» REQUIRED WORK: Read the lines below. Copy out any that hold the string "This".

Stored items
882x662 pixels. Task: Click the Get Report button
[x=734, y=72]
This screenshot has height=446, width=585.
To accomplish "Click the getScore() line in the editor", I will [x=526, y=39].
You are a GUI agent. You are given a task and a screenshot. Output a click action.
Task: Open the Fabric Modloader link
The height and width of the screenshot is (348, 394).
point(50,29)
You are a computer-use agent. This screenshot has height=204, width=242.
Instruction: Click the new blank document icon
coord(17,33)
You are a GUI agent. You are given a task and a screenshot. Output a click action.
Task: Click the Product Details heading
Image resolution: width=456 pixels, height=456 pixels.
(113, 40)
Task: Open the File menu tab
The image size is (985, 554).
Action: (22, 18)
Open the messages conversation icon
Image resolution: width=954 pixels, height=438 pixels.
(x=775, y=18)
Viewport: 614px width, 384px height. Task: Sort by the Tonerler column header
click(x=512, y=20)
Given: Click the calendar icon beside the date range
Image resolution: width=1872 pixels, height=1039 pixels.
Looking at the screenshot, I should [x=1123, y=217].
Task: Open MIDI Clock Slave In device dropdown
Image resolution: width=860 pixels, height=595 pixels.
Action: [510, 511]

» TASK ANSWER:
This screenshot has height=446, width=585.
You are a computer-use agent. This screenshot has height=204, width=242.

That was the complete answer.